When he sat up, ready to continue, he discovered a new smell, fetid and metallic, like that of the jaws of a great carnivorous beast.  He recalled the counsel of the mushroom hunters:  if the smell of blood comes to you, run!  He got up and fled from the stench.  He ran without direction, without plan, looking only for an open path between the vegetation that planted snares in his way.  He tripped over a raised root and fell face down on a cold and wet patch of earth.  It was then that he heard a howl, half a human scream and half the roar of a beast.  It came from behind him; his instinct had made him flee in the right direction.  He sat up and turned to run.  Branches whipped his face.  Something sharp struck his brow. His own blood trickled warmly over his eye.  Another howl, more furious and close than the last; it was said that the smell of wounds excited the coruecos.  Was it a corueco?  From the racket raised during its race, this creature was as heavy as a boar, perhaps a bear.

The thicket opened without warning and Mikhon Tiq met with a slope that dropped into a stream.  The ground was slippery; he lost his footing and tumbled down.  He was hit in the right elbow by an outcropping and his fingers were caught between his walking stick and a stone, and the water was icy, but he hardly noticed it.  He tried to get up and slipped again.  He turned toward the bank, where a large dark shape had just emerged from among the trees.  By the red light of Taniar, Mikhon Tiq could make out the enormous and bulging thorax, the long arms, the short and muscular legs, the bony crest that crowned its head and, above all, the yellow eyes like two malevolent fireflies.

The creature dropped into the creek, supported on its long arms.  Mikhon Tiq looked around, unable to decide whether to flee downstream or upstream.  The phosphorescent gaze of the corueco had hypnotized him.  He had become prey.

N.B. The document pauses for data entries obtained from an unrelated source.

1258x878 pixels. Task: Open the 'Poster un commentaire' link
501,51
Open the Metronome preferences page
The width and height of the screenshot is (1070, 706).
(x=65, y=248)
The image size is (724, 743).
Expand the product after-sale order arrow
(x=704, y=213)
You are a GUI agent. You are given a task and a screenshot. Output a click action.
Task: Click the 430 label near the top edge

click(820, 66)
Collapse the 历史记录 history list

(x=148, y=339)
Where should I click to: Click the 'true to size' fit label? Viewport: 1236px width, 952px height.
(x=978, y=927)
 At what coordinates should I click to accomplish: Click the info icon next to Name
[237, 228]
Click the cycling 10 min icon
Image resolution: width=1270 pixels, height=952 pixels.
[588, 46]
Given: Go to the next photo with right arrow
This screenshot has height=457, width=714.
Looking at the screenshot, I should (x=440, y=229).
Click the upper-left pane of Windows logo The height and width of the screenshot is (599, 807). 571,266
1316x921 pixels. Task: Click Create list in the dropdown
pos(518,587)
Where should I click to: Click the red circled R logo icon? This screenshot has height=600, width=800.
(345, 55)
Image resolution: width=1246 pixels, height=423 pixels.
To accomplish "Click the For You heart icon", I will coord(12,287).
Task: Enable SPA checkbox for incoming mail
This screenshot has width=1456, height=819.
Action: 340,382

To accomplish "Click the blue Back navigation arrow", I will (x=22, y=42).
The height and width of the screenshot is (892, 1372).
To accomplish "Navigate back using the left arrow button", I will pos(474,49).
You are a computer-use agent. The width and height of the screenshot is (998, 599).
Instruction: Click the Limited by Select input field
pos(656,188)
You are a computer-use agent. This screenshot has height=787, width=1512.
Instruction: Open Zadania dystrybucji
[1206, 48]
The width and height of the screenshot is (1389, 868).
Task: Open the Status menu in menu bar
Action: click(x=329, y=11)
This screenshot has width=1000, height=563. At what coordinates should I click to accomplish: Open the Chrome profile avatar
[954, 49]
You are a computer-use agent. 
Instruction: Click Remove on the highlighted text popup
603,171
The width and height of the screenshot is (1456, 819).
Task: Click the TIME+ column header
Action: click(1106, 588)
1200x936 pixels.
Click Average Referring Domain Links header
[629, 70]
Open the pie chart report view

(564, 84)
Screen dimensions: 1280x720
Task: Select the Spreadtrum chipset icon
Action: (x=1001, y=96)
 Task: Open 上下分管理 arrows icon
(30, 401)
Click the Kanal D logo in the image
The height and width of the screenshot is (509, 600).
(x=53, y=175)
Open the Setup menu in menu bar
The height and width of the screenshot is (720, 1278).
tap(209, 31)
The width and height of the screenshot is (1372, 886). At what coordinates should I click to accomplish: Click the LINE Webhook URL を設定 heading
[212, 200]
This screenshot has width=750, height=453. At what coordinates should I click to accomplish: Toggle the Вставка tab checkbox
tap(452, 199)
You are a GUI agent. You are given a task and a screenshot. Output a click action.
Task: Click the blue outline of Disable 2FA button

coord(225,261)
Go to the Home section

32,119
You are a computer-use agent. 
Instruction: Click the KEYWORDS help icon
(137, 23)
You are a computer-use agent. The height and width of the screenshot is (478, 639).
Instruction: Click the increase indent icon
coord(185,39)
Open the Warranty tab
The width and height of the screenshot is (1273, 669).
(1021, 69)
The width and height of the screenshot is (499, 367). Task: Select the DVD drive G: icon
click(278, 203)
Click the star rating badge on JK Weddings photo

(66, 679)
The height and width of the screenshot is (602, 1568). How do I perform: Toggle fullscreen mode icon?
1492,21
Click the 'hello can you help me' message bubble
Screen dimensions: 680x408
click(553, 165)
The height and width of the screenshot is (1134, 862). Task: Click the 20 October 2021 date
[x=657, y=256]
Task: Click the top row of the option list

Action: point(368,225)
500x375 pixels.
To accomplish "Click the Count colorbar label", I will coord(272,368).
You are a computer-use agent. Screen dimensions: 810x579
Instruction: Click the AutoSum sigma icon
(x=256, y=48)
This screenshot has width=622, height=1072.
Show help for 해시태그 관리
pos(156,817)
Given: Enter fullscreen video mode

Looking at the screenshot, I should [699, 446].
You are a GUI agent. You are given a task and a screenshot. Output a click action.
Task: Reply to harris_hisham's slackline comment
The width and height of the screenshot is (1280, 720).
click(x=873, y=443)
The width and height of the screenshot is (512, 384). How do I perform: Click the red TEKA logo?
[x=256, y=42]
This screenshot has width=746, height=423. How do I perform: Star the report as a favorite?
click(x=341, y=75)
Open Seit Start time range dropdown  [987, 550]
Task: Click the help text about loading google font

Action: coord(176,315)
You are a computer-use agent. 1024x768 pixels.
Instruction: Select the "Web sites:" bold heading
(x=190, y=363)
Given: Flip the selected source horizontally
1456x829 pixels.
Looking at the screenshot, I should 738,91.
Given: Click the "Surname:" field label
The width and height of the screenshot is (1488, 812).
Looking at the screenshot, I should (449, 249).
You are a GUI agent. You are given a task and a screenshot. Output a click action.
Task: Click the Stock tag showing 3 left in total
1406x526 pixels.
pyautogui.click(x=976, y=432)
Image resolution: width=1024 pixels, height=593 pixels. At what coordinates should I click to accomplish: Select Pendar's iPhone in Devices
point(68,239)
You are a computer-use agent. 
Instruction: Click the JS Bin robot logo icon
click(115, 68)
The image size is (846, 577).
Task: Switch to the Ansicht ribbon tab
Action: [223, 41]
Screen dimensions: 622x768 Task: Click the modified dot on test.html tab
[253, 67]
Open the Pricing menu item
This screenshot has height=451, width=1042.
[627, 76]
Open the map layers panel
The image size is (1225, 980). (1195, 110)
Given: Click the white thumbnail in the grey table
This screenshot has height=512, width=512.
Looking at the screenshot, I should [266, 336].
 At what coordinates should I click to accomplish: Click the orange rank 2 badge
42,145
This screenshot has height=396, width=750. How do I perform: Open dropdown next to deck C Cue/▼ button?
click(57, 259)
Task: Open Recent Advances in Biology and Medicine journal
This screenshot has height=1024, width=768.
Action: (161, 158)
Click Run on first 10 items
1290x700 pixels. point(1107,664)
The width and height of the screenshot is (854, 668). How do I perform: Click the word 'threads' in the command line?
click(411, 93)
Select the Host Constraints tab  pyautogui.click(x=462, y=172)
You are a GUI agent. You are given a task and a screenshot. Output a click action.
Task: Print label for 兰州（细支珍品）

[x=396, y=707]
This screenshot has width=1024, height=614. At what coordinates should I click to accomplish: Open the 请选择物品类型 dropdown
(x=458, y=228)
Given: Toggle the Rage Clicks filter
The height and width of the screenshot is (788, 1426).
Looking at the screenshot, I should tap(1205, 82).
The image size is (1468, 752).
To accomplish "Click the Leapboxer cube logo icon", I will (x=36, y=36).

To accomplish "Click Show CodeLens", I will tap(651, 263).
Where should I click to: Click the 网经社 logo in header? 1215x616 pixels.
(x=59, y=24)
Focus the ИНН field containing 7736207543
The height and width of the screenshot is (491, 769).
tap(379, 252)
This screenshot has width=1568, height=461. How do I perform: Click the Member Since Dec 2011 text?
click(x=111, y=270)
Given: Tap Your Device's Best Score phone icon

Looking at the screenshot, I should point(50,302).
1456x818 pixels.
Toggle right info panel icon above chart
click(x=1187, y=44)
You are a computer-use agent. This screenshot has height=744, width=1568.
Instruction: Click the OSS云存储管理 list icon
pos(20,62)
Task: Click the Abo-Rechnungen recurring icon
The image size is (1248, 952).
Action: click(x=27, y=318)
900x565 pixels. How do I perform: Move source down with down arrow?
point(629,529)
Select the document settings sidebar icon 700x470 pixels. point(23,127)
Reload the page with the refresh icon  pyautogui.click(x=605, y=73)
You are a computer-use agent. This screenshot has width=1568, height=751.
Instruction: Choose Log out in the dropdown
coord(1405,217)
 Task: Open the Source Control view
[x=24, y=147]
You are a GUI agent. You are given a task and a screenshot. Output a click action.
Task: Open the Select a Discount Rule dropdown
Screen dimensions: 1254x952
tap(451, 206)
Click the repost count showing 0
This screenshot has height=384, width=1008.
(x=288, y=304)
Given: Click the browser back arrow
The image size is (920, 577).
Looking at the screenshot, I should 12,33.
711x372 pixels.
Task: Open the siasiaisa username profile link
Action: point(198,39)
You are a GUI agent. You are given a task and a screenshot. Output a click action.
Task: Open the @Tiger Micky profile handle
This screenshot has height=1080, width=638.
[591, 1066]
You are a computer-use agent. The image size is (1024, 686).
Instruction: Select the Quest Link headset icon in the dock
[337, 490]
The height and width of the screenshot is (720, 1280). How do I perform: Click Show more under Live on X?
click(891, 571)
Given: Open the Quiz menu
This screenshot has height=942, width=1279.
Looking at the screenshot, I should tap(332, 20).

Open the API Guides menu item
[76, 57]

The corueco placed a foot in the water.  It was less than two meters from Mikhon Tiq, so close that its blood-tinged breath turned his stomach.  Finally, the youth reacted and, with the force drawn from his fear, swung the walking stick against the corueco’s head.  The beast covered with his arm at a velocity unthinkable in a creature so large.  The staff ran into bone, and Mikhon Tiq felt as if he'd hit against a pile of granite.  All the damage projected in that blow he took in his wrists and fingers, which opened limply and let the stick fall.

He closed his eyes, bowed his head, and waited for the final darkness.